The Student Room Group

Do You Think University Prepares/Prepared You for Life?

I am a second-year student enrolled on a four-year-long course. I'm wondering from time to time whether my uni has been preparing me for job. I think that my work exprience showed me that I definitely learnt something useful in grammar and linguistic classes, but I feel that translation classes are not what translators' real job is.

I still have to compete more than a half of my degree, but the more I am at uni the more I realise how little I know about the world around me. I also guess I'll have to complete a postgraduate course in order to do the job I wnt to do.
Reply 1
It depends. For the people who work throughout it and get work experience etc then yes it does a bit more than for people who don't do that.
But to be honest I don't think it does at all. Most people who have recently graduated know nothing of the job market and think they'll walk right into a job. In some cases uni wraps people in cotton wool before releasing them into the harsh realities of life.
(Coming from a third year!)
Uni is a free ride for people with low IQ's, probably about 70-80% of students at Uni right now. We need a system that separates out people based on an intelligence at a certain age and says you have a low IQ you will do manual labour, and people with high IQ's will lead.
Lol no. It's basically a massive sixth form where you're allowed to drink and have sex if you pay them money and leave your parents. The people who treat it as higher education and really make the most of the experience find it easier later on (getting the highest degree they can achieve, taking on volunteer/paid responsibility at uni or working part time).

They find it easier not because their CV looks better, but because they can deal with failure and stress to accomplish their goals.

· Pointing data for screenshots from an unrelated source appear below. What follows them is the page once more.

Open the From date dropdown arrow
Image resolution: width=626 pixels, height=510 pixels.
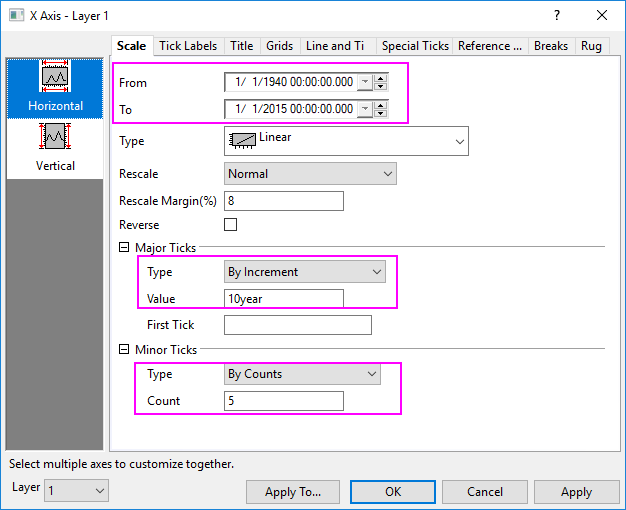point(364,82)
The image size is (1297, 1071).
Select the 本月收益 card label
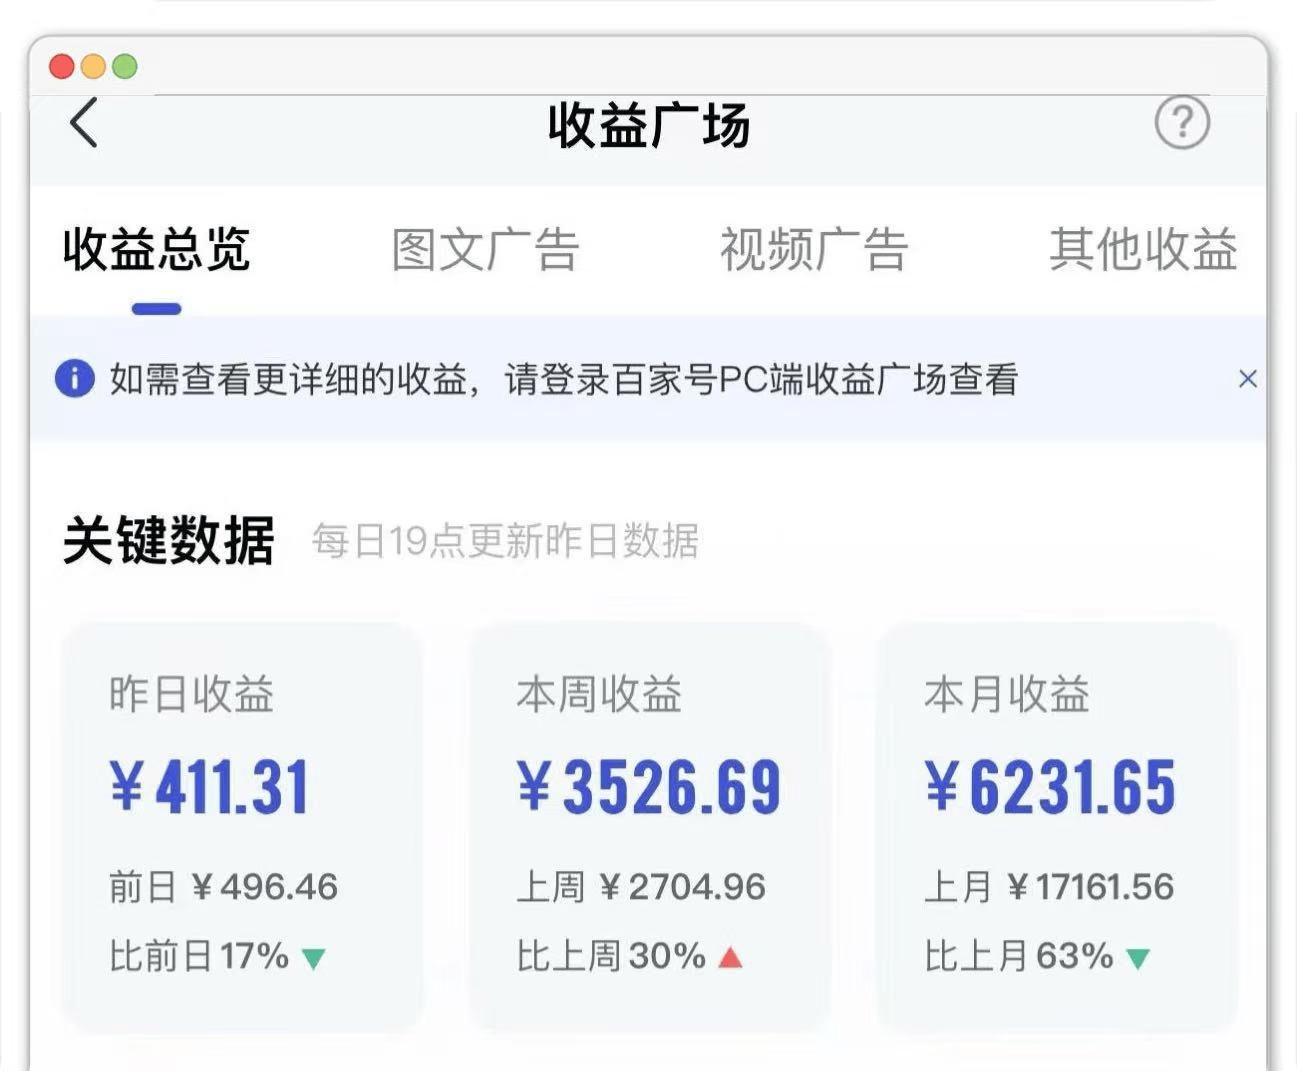click(1006, 694)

They just have a higher tolerance for failure. That's pretty much it.
Reply 4
No. It makes people too idealistic. They bang on about employability and you might do some things to put on your CV, increase your alcohol tolerance level and have a few good stories but when you graduate it'll be a hell of a surprise.

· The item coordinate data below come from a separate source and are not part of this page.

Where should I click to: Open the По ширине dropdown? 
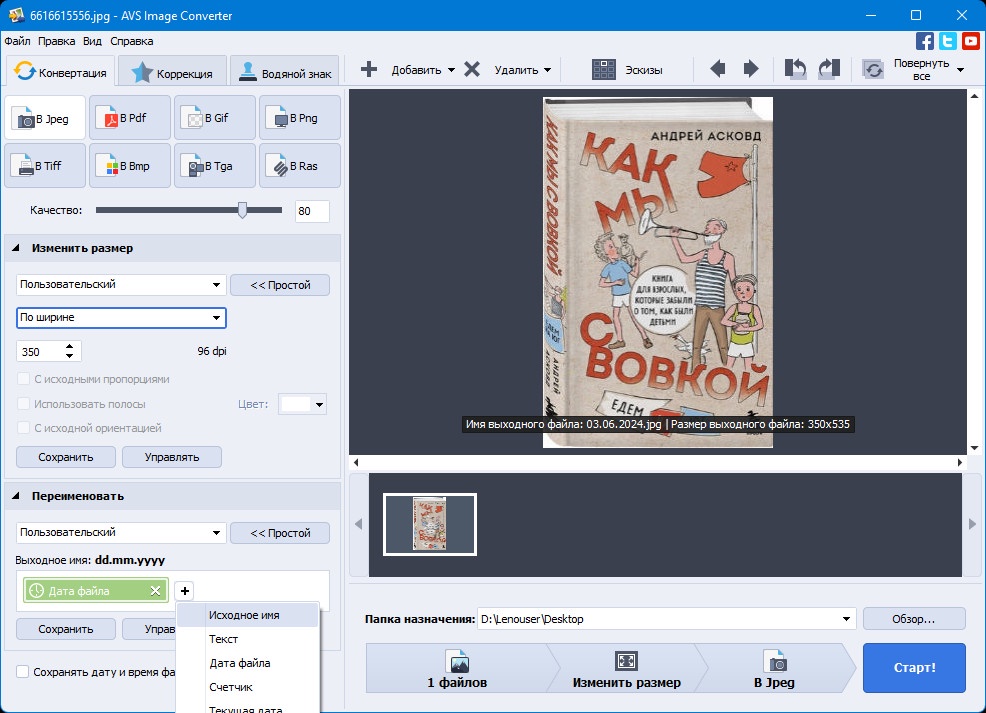click(121, 318)
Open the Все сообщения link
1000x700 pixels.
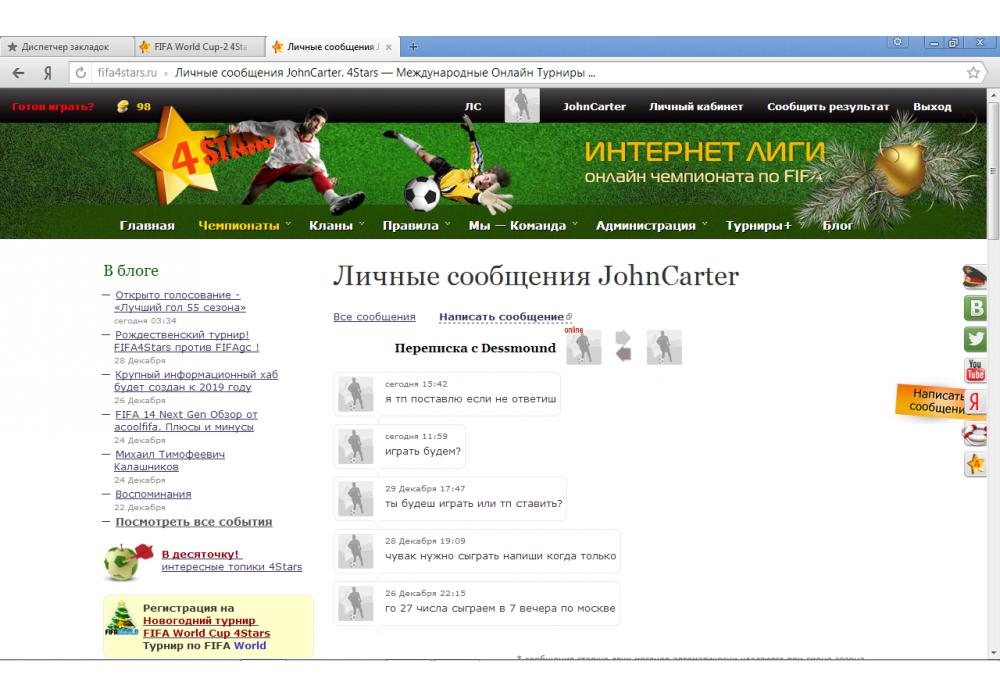pos(374,317)
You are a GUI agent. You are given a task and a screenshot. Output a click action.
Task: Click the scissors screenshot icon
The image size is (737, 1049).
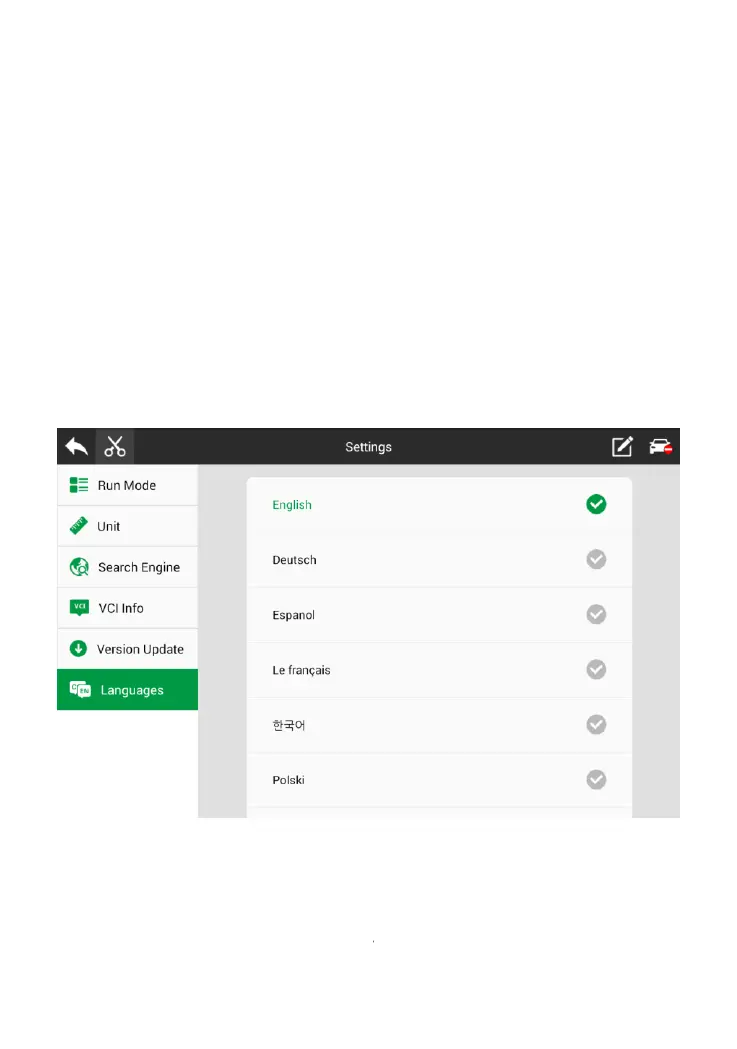click(115, 446)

I work at a supermarket part-time as well as another job part-time, but the supermarket is basically a net for graduates who have failed to get a better job. There, no one gives a damn that you went to University.

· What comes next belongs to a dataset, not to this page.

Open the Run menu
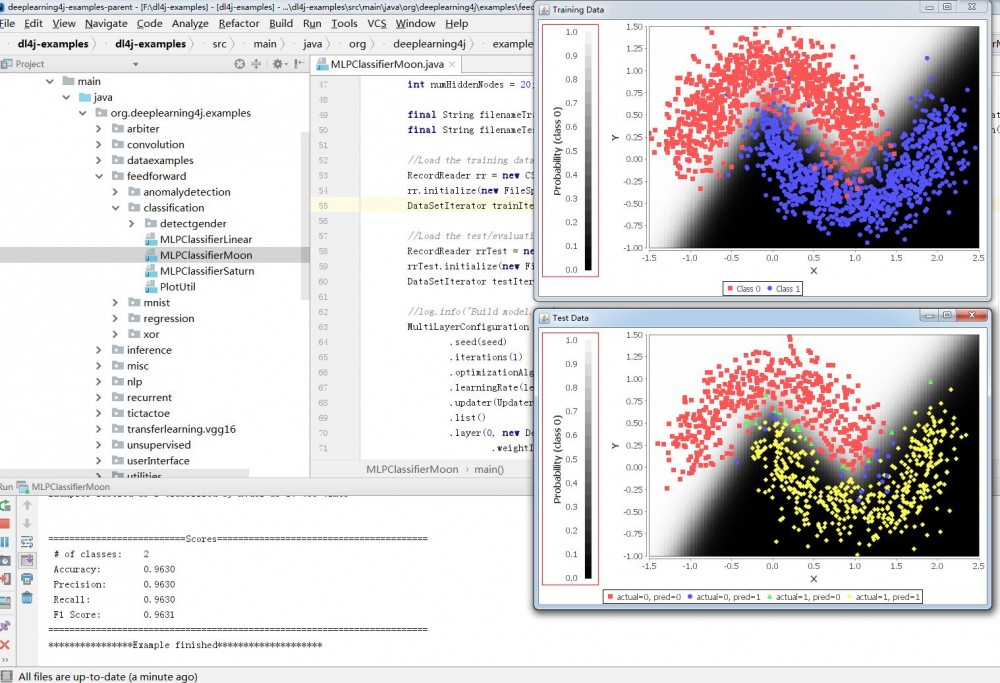1000x683 pixels. click(310, 23)
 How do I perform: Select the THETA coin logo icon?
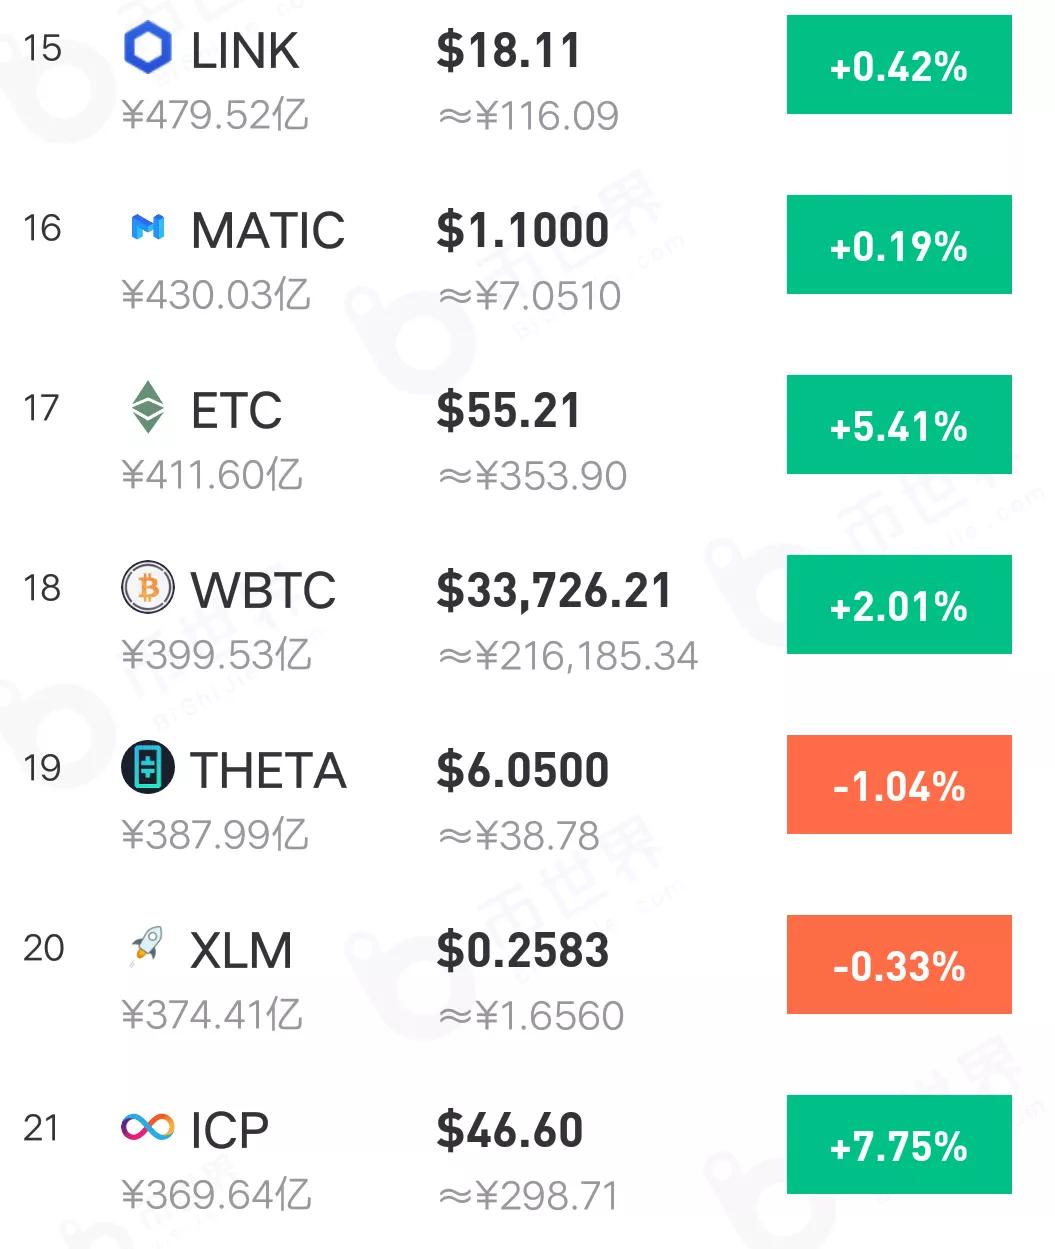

I'm fearing graduating. I love my subject, I wish I could make a real career in it, but I know I probably won't. Over the holidays (like now) I work 9/10 hour shifts every day and I'm petrified that'll be waiting for me at the end of my degree. At least, unlike most, I'm ready for the possibility.
Reply 5
Original post by Glory&Honour
Uni is a free ride for people with low IQ's, probably about 70-80% of students at Uni right now. We need a system that separates out people based on an intelligence at a certain age and says you have a low IQ you will do manual labour, and people with high IQ's will lead.



I can't work out whether you're joking but if not, this is wrong and just snobbery. Not everyone who works manual/un-skilled labour is dumb. Quite the reverse. I know so many people who I work with that are much smarter than people I know from Uni, but either they weren't so privileged or it wasn't for them.
If you live away from home it teaches you a degree of independence, and the work you do can help make you a bit more self sufficient, but working for 3 years before starting uni prepared me more for life than uni has. If you're working alongside, it probably does more for you.
Original post by Glory&Honour
Uni is a free ride for people with low IQ's, probably about 70-80% of students at Uni right now. We need a system that separates out people based on an intelligence at a certain age and says you have a low IQ you will do manual labour, and people with high IQ's will lead.


Yes! Then we can get rid of the future Richard Branson's and Alan Sugar's and have a world where opportunity is scarce and living a happy and fulfilling life is impossible!

I would vote for you as president of the world and follow you to my menial job that won't allow me to study the works of Euler and Mandelbrot! I'd love that!

In case you were wondering, that's all sarcasm.
Reply 8
at uni i thought that actually doing the work was the hardest thing in the world.

ive spent the last 18 months in the "real world" working a "35 hour week" (read as 50) and im almost banging on the door begging to be let back in.
Well, leaving home to work without uni is quite a similarly shocking experience, is it not? In fact, you could say that uni is better, as it eases.you into the adult world a bit more, rather than just dropping you in.